0032 — Graceful server upgrade (sessions survive a binary update)
0032 — Graceful server upgrade (sessions survive a binary update)
TL;DR. Upgrading the phux binary today means phux kill → restart, which
drops every live pane (your shells, your editor, your agent). Adopt
graceful in-place upgrade via execve re-exec with fd inheritance + VT
snapshot replay: on phux upgrade, the running server snapshots every pane
(the same vt_replay_bytes + scrollback_bytes it already sends a client on
attach), serializes the session/window/pane tree and an fd→pane manifest, then
re-execs the new binary, passing the PTY master fds and the UDS listener as
inherited descriptors. The new server adopts the fds and rebuilds each pane’s
libghostty Terminal by replaying its snapshot. Child processes never notice
(fds survive execve); clients blink-reconnect. A separate fd-keeper daemon
and live engine-state serialization are the rejected alternatives.
Status: Proposed Date: 2026-06-09
Context
phux is a daemon mux: the server runs setsid-detached
(commands/server.rs:52), owns one libghostty Terminal plus a PTY master per
pane, and accepts clients on a UnixListener. Closing a terminal only kills
the client; panes survive and you re-attach — the core value prop.

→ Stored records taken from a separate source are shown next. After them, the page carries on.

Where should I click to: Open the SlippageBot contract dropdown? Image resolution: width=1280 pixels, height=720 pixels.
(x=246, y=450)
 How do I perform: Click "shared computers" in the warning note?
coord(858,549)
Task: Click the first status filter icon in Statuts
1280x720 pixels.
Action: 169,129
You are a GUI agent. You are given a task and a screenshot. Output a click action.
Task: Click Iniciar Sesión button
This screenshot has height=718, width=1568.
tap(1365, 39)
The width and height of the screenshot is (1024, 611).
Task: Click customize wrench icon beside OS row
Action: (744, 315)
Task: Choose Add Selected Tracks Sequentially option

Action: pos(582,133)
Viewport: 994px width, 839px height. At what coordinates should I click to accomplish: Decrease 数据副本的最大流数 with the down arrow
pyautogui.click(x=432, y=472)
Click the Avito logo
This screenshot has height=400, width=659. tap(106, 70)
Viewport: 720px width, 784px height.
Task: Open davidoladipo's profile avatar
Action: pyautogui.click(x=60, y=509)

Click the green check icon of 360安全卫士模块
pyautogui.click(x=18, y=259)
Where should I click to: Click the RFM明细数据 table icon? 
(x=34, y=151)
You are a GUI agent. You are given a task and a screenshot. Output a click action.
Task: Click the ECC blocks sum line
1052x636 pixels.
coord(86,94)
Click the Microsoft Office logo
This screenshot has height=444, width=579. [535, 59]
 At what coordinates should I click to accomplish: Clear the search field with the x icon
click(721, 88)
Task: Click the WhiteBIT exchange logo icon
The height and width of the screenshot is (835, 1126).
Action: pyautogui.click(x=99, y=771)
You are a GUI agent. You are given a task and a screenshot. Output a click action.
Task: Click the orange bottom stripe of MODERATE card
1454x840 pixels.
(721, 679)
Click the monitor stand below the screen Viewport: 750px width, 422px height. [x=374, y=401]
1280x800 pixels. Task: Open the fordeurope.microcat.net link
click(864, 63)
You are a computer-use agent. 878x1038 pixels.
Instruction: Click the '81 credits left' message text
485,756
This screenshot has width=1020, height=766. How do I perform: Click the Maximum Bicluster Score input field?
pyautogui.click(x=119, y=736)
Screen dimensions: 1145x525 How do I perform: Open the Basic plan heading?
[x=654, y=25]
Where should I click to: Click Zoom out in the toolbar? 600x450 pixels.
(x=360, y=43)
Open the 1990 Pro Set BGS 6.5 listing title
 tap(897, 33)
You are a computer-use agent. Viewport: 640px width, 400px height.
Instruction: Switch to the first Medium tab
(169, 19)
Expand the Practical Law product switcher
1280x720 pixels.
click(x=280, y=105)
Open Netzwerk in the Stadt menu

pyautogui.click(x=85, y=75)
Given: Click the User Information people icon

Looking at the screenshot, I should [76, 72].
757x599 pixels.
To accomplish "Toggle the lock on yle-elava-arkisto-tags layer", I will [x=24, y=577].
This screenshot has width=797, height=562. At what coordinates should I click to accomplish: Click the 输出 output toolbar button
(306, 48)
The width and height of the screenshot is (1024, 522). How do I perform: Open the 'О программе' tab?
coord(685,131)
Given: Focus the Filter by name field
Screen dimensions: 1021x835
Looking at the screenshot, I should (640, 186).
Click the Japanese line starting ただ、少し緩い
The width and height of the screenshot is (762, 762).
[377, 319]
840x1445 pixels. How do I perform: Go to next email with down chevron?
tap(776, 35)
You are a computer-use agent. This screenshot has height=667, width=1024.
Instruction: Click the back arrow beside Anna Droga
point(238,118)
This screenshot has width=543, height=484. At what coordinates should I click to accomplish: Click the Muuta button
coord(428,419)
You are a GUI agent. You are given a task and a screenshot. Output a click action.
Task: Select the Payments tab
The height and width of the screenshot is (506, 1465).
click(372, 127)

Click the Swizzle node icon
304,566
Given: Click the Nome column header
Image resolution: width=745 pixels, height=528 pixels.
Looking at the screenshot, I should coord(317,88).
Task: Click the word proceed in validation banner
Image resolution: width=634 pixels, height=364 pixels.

But a binary upgrade breaks that. The running process is the old code in
memory; the only way onto a new build is to kill the daemon, which closes every
PTY master → the children get SIGHUP/EOF and die. This bit the maintainer
directly: installing a fix required killing the very session that hosted the
work. tmux has the same limitation — tmux has no in-place server upgrade.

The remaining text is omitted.